### [TEXT SHOWN]

*-*-*

Databricks client SDK with command line client for Databricks REST APIs

These details have not been verified by PyPI

Project links

Homepage

License
- OSI Approved :: MIT License
Operating System
- OS Independent
Programming Language
- Python :: 3

Project description

pydbr

Databricks client SDK for Python with command line interface for Databricks REST APIs.

{:toc}

Introduction

Pydbr (short of Python-Databricks) package provides python SDK for Databricks REST API:

dbfs
workspace
jobs
runs

The package also comes with a useful CLI which might be very helpful in automation.

Installation

$ pip install pydbr

Databricks CLI

Databricks command line client provides convenient way to interact with Databricks cluster at the command line. A very popular use of such approach in in automation tasks, like DevOps pipelines or third party workflow managers.

You can call the Databricks CLI using convenient shell command pydbr:

$ pydbr --help

or using python module:

$ python -m pydbr.cli --help

To connect to the Databricks cluster, you can supply arguments at the command line:

--bearer-token
--url
--cluster-id

Alternatively, you can define environment variables. Command line arguments take precedence.

export DATABRICKS_URL='https://westeurope.azuredatabricks.net/'
export DATABRICKS_BEARER_TOKEN='dapixyz89u9ufsdfd0'
export DATABRICKS_CLUSTER_ID='1234-456778-abc234'
export DATABRICKS_ORG_ID='87287878293983984'

DBFS

List DBFS items

# List items on DBFS
pydbr dbfs ls --json-indent 3 FileStore/movielens

[
   {
      "path": "/FileStore/movielens/ml-latest-small",
      "is_dir": true,
      "file_size": 0,
      "is_file": false,
      "human_size": "0 B"
   }
]

Download file from DBFS

# Download a file and print to STDOUT
pydbr dbfs get ml-latest-small/movies.csv

Download directory from DBFS

# Download recursively entire directory and store locally
pydbr dbfs get -o ml-local ml-latest-small

Workspace

Databricks workspace contains notebooks and other items.

List workspace

####################
# List workspace
# Default path is root - '/'
$ pydbr workspace ls
# auto-add leading '/'
$ pydbr workspace ls 'Users'
# Space-indentend json output with number of spaces
$ pydbr workspace --json-indent 4 ls
# Custom indent string
$ pydbr workspace ls --json-indent='>'

Export items from Databricks workspace

#####################
# Export workspace items
# Export everything in source format using defaults: format=SOURCE, path=/
pydbr workspace export -o ./.dev/export
# Export everything in DBC format
pydbr workspace export -f DBC -o ./.dev/export.
# When path is folder, export is recursive
pydbr workspace export -o ./.dev/export-utils 'Utils'
# Export single ITEM
pydbr workspace export -o ./.dev/GetML 'Utils/Download MovieLens.py'

Runs

This command group implements the jobs/runs Databricks REST API.

*-*-*

### [SUPPLIED INFORMATION]
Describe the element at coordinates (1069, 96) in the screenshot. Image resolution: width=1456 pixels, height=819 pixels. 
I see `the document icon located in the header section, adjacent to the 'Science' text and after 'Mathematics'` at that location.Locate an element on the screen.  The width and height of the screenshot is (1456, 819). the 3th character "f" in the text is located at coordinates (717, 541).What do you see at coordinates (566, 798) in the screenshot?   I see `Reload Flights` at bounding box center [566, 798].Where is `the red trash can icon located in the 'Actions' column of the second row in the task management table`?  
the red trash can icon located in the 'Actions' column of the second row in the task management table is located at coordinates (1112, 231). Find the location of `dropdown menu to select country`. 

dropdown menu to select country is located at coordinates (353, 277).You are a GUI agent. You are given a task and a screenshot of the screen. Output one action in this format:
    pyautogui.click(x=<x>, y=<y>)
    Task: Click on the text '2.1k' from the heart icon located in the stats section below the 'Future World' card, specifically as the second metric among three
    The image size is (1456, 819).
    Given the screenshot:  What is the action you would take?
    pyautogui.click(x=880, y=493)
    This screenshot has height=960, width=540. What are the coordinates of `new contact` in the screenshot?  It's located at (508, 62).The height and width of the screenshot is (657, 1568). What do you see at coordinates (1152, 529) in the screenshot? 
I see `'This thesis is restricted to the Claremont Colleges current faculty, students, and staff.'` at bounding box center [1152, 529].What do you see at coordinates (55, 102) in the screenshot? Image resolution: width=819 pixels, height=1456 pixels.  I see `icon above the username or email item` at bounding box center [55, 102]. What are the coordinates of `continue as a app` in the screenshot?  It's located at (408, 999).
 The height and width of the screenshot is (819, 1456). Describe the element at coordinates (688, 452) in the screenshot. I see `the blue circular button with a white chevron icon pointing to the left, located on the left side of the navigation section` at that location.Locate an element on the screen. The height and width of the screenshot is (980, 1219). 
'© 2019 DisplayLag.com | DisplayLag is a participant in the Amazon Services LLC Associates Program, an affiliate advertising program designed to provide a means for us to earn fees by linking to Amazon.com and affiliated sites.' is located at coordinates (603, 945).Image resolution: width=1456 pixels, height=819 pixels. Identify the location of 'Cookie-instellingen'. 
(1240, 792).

*-*-*

### [YOUR GOAL]
Continue the pydbr package description from the point where it stops. The rows are not needed for this.

### [TASK OUTPUT]
Submit a notebook

Implements: https://docs.databricks.com/dev-tools/api/latest/jobs.html#runs-submit

$ pydbr runs submit "Utils/Download MovieLens"

{"run_id": 4}

You can retrieve the job information using runs get:

$ pydbr runs get 4 -i 3

If you need to pass parameters, use the --parameters or -p option and specify JSON text.

$ pydbr runs submit -p '{"run_tag":"20250103"}' "Utils/Download MovieLens"

You can refer also to parameters in JSON file:

$ pydbr runs submit -p '@params.json' "Utils/Download MovieLens"

You can use the parameters in the notebook and will also be able to see them in the run metadata:

pydbr runs get-output -i 3 8

{
   "notebook_output": {
      "result": "Downloaded files (tag: 20250103): README.txt, links.csv, movies.csv, ratings.csv, tags.csv",
      "truncated": false
   },
   "error": null,
   "metadata": {
      "job_id": 8,
      "run_id": 8,
      "creator_user_name": "your.name@gmail.com",
      "number_in_job": 1,
      "original_attempt_run_id": null,
      "state": {
         "life_cycle_state": "TERMINATED",
         "result_state": "SUCCESS",
         "state_message": ""
      },
      "schedule": null,
      "task": {
         "notebook_task": {
            "notebook_path": "/Utils/Download MovieLens",
            "base_parameters": {
               "run_tag": "20250103"
            }
         }
      },
      "cluster_spec": {
         "existing_cluster_id": "xxxx-yyyyyy-zzzzzz"
      },
      "cluster_instance": {
         "cluster_id": "xxxx-yyyyyy-zzzzzzzz",
         "spark_context_id": "8734983498349834"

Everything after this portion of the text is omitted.